Attualmente non è prevista una normativa che regola questo aspetto, è corretto? 

«Esatto. In seguito a casi di gelo e neve come quelli che gli atleti hanno dovuto affrontare al Giro d'Italia nel 2012 e 2013 o alla Milano-Sanremo 2013 (costata a Manuel Belletti la sensibilità di un dito) e, all'opposto, a temperature decisamente elevate come quelle incontrate al Giro di California 2013 (ricordate Mauro Da Dalto, ustionatosi il gluteo cadendo sull'asfalto bollente?), l'ACCPI ha chiesto al CPA di sviluppare uno studio sulle temperature massime e minime (tenendo presente località, altitudini, umidità e condizioni meteorologiche in genere) che potrebbero comportare ai corridori un disagio o addirittura un rischio per la salute nello svolgere l'attività agonistica».

Questo tema è stato preso in considerazione anche da parte di altri sport. «Sì. Il beach volley e il tennis si sono dotati di protocolli che valutano la reazione tra caldo e umidità come tra freddo, vento e acqua. L'Assocalciatori Internazionale (F.I.F Pro) e la FIFA / UEFA hanno modificato il regolamento per i Campionati Mondiali 2014 in Brasile e per la Champions League, stabilendo che una commissione tecnica decida e applichi durante la competizione un time out temporaneo di 5' per far riposare gli atleti e fornir loro le "cure" necessarie per svolgere al meglio l’attività agonistica».

Il ciclismo è per tradizione uno sport da duri, non si rischia di snaturarlo? 
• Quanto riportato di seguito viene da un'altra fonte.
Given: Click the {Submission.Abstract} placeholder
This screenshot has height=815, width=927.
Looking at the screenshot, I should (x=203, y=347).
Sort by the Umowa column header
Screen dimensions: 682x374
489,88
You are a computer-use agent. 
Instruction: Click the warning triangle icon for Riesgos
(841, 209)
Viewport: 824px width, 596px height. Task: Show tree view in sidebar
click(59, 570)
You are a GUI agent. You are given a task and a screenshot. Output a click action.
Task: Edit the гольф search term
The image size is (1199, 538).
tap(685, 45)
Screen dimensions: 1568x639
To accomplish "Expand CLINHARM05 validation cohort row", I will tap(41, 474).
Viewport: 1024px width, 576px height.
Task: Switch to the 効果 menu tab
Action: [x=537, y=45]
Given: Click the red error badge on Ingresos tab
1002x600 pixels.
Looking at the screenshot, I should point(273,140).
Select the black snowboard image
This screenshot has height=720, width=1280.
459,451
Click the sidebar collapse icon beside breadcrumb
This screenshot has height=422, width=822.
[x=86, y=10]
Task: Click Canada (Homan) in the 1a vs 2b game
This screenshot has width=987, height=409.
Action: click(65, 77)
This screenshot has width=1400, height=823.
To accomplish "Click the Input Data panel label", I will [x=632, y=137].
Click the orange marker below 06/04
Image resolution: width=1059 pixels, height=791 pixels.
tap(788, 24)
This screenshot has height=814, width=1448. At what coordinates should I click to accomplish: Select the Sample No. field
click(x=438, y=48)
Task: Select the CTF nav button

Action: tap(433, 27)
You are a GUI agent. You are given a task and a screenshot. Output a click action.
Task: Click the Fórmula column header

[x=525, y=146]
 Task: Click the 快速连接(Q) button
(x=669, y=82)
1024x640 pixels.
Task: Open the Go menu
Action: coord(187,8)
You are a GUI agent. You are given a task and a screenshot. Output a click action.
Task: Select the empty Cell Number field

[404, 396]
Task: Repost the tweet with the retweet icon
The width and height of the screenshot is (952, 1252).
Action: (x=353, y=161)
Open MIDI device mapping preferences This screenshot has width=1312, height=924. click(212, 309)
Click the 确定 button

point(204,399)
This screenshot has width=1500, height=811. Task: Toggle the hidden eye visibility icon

«Lo spettacolo e la fatica sono l'essenza del nostro amato ciclismo ma la tutela della salute dei nostri atleti deve avere la priorità. I corridori meritano rispetto e sicurezza, come tutti gli altri lavoratori. Senza stravolgere il nostro sport, che è fatto di imprese e atleti di grande spessore, il problema va analizzato e affrontato. L'anno scorso abbiamo chiesto alle altre associazioni le loro eventuali proposte e alla CPA di inviare a firma congiunta una proposta all’Unione Ciclistica Internazionale (UCI) per migliorare e modificare al meglio l’articolo 2.2.029 ed evitare in futuro applicazioni soggettive da parte di ogni singolo organizzatore. I regolamenti in materia purtroppo sono obsoleti, la decisione se correre o annullare la corsa è a discrezione dell'organizzatore e della giuria che a questo proposito non hanno delle indicazioni precise da seguire. A nostro avviso il regolamento dovrebbe prevedere dei parametri di massima che tutelino gli atleti e la loro incolumità unitamente a chi si impegna per allestire la gara in prima persona. Ci auguriamo che nella prossima riunione che si terrà a Milano il 19 e 20 marzo i rappresentanti dei corridori vengano ascoltati dall'UCI, unico organo che può cambiare l'attuale legislazione».